> Источник:
┄┄┄┄┄┄┄┄┄┄

17 февраля 1942 г.
Он не решается снять шинель и вступить в сложный мир гражданских отношений.
Со смехом, шутками, криком красноармейцы волочили труп павшей лошади. Эта работа почему‑то радостно возбуждала их. Каждый старался сострить, сказануть что‑нибудь этакое. Они тащили лошадь на веревке, обвязанной вокруг морды. Лошадь была вся мокрая от предсмертного пота, с раздутым животом и впалым пахом.
Три бойца с автоматами ведут двух пленных. Ночь. По горизонту розовая полоса. Звезды. Тонкий серпок, словно кусок скорлупы на черном ядре луны.
Пленные - немец и чех. Немец ранен в ноги. Одна нога обмотана по ступне тряпками, кажется круглой и огромной, как копыто в лубке. Чех тащит его на закорках. Чех узкогруд и слаб, он согнулся почти до земли, чтобы сохранить равновесие. Немец, раскорячившись, висит на нем. Часовые острят.
- Раньше он тебя воевать заставлял, а теперь ездит на тебе.

┄┄┄┄┄┄┄┄┄┄

> Исходные данные:
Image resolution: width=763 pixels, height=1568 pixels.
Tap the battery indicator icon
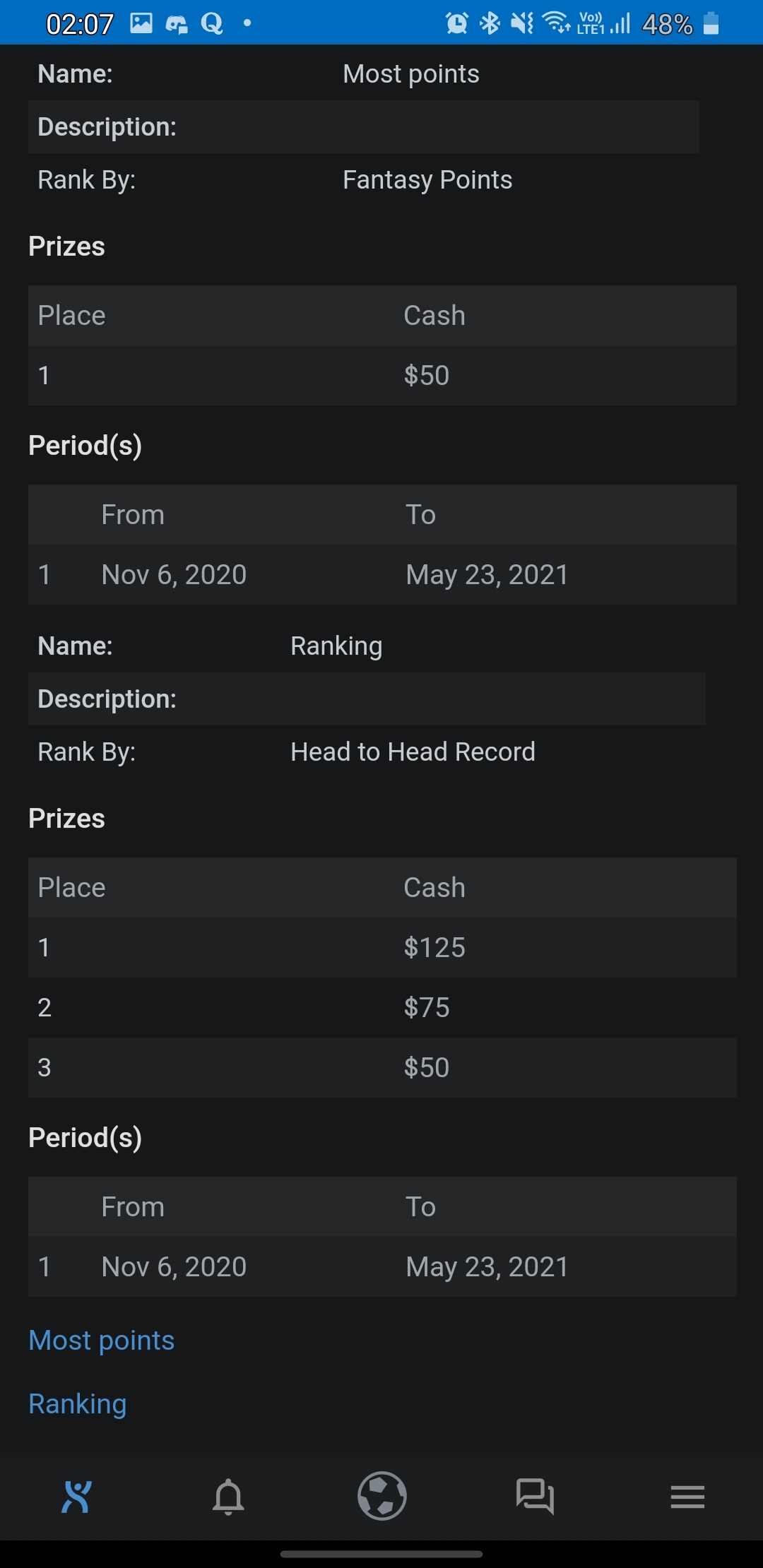(x=711, y=24)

┄┄┄┄┄┄┄┄┄┄

> Задания:
a. Перепишите из фронтовых записей отрывок между словами «17 февраля 1942» и «нем. Часовые острят.» включительно.
b. Изложите короче абзац фронтовых записей, который начинается словами «Пленные - немец и чех», сохранив его основные факты.

> Ответы:
a.
17 февраля 1942 г.
Он не решается снять шинель и вступить в сложный мир гражданских отношений.
Со смехом, шутками, криком красноармейцы волочили труп павшей лошади. Эта работа почему‑то радостно возбуждала их. Каждый старался сострить, сказануть что‑нибудь этакое. Они тащили лошадь на веревке, обвязанной вокруг морды. Лошадь была вся мокрая от предсмертного пота, с раздутым животом и впалым пахом.
Три бойца с автоматами ведут двух пленных. Ночь. По горизонту розовая полоса. Звезды. Тонкий серпок, словно кусок скорлупы на черном ядре луны.
Пленные - немец и чех. Немец ранен в ноги. Одна нога обмотана по ступне тряпками, кажется круглой и огромной, как копыто в лубке. Чех тащит его на закорках. Чех узкогруд и слаб, он согнулся почти до земли, чтобы сохранить равновесие. Немец, раскорячившись, висит на нем. Часовые острят.

b. Пленных двое: немец и чех. Немец ранен в ноги, одна ступня у него обмотана тряпками. Узкогрудый и слабый чех несет его на спине, согнувшись почти до земли. Часовые при этом острят.